» **WORK ITEM**: Each line of the data must be reproduced as it appears.
━━━━━━━━━━━━━━━━━━━━━━━━━━━━━━
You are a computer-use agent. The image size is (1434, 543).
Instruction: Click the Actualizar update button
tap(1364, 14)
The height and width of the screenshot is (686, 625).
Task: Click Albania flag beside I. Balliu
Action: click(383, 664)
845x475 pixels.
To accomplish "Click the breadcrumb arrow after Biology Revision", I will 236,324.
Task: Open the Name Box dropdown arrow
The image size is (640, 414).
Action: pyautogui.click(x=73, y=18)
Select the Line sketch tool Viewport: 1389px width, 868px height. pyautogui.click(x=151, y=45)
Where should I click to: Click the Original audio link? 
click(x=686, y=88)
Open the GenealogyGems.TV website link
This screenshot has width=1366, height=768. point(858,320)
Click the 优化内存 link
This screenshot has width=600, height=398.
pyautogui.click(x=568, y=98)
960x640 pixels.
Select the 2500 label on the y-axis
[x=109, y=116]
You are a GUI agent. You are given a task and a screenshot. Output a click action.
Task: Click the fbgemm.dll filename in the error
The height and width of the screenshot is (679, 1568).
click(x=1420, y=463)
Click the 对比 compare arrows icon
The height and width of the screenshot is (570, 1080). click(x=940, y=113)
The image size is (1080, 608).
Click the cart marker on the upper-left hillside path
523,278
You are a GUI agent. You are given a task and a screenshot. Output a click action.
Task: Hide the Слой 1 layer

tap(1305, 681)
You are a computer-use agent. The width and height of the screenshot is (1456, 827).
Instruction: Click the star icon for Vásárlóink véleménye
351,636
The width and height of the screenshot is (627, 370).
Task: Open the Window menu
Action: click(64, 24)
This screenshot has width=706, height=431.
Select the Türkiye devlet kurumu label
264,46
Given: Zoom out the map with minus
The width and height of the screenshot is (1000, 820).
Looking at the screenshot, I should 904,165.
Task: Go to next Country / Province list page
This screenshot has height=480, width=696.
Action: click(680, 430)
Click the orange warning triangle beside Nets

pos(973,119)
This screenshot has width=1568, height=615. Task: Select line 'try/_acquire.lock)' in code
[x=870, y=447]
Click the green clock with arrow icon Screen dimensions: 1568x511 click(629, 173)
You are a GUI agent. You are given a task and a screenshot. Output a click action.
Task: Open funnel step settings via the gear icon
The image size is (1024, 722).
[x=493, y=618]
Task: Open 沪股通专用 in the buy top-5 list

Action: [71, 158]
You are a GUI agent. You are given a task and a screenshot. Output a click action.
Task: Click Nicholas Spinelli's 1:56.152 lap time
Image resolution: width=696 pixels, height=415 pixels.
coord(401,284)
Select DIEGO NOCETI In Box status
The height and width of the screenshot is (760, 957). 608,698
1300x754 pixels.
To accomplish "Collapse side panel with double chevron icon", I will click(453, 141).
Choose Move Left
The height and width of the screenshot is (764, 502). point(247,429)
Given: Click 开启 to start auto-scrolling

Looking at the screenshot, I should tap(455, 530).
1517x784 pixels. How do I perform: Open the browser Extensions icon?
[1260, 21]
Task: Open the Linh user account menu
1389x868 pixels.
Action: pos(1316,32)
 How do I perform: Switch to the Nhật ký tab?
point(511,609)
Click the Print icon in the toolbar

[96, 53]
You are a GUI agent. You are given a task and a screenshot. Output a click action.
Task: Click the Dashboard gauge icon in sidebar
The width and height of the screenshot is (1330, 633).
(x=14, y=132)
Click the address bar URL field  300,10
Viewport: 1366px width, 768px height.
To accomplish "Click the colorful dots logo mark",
━━━━━━━━━━━━━━━━━━━━━━━━━━━━━━
» **EXERCISE ANSWER**:
You are a computer-use agent. The image size is (1434, 543).
Instruction: Click the Actualizar update button
tap(1364, 14)
The height and width of the screenshot is (686, 625).
Task: Click Albania flag beside I. Balliu
Action: click(383, 664)
845x475 pixels.
To accomplish "Click the breadcrumb arrow after Biology Revision", I will 236,324.
Task: Open the Name Box dropdown arrow
The image size is (640, 414).
Action: pyautogui.click(x=73, y=18)
Select the Line sketch tool Viewport: 1389px width, 868px height. pyautogui.click(x=151, y=45)
Where should I click to: Click the Original audio link? 
click(x=686, y=88)
Open the GenealogyGems.TV website link
This screenshot has width=1366, height=768. point(858,320)
Click the 优化内存 link
This screenshot has width=600, height=398.
pyautogui.click(x=568, y=98)
960x640 pixels.
Select the 2500 label on the y-axis
[x=109, y=116]
You are a GUI agent. You are given a task and a screenshot. Output a click action.
Task: Click the fbgemm.dll filename in the error
The height and width of the screenshot is (679, 1568).
click(x=1420, y=463)
Click the 对比 compare arrows icon
The height and width of the screenshot is (570, 1080). click(x=940, y=113)
The image size is (1080, 608).
Click the cart marker on the upper-left hillside path
523,278
You are a GUI agent. You are given a task and a screenshot. Output a click action.
Task: Hide the Слой 1 layer

tap(1305, 681)
You are a computer-use agent. The width and height of the screenshot is (1456, 827).
Instruction: Click the star icon for Vásárlóink véleménye
351,636
The width and height of the screenshot is (627, 370).
Task: Open the Window menu
Action: click(64, 24)
This screenshot has width=706, height=431.
Select the Türkiye devlet kurumu label
264,46
Given: Zoom out the map with minus
The width and height of the screenshot is (1000, 820).
Looking at the screenshot, I should 904,165.
Task: Go to next Country / Province list page
This screenshot has height=480, width=696.
Action: click(680, 430)
Click the orange warning triangle beside Nets

pos(973,119)
This screenshot has width=1568, height=615. Task: Select line 'try/_acquire.lock)' in code
[x=870, y=447]
Click the green clock with arrow icon Screen dimensions: 1568x511 click(629, 173)
You are a GUI agent. You are given a task and a screenshot. Output a click action.
Task: Open funnel step settings via the gear icon
The image size is (1024, 722).
[x=493, y=618]
Task: Open 沪股通专用 in the buy top-5 list

Action: [71, 158]
You are a GUI agent. You are given a task and a screenshot. Output a click action.
Task: Click Nicholas Spinelli's 1:56.152 lap time
Image resolution: width=696 pixels, height=415 pixels.
coord(401,284)
Select DIEGO NOCETI In Box status
The height and width of the screenshot is (760, 957). 608,698
1300x754 pixels.
To accomplish "Collapse side panel with double chevron icon", I will click(453, 141).
Choose Move Left
The height and width of the screenshot is (764, 502). point(247,429)
Given: Click 开启 to start auto-scrolling

Looking at the screenshot, I should tap(455, 530).
1517x784 pixels. How do I perform: Open the browser Extensions icon?
[1260, 21]
Task: Open the Linh user account menu
1389x868 pixels.
Action: pos(1316,32)
 How do I perform: Switch to the Nhật ký tab?
point(511,609)
Click the Print icon in the toolbar

[96, 53]
You are a GUI agent. You are given a task and a screenshot. Output a click action.
Task: Click the Dashboard gauge icon in sidebar
The width and height of the screenshot is (1330, 633).
(x=14, y=132)
Click the address bar URL field  300,10
Viewport: 1366px width, 768px height.
To accomplish "Click the colorful dots logo mark",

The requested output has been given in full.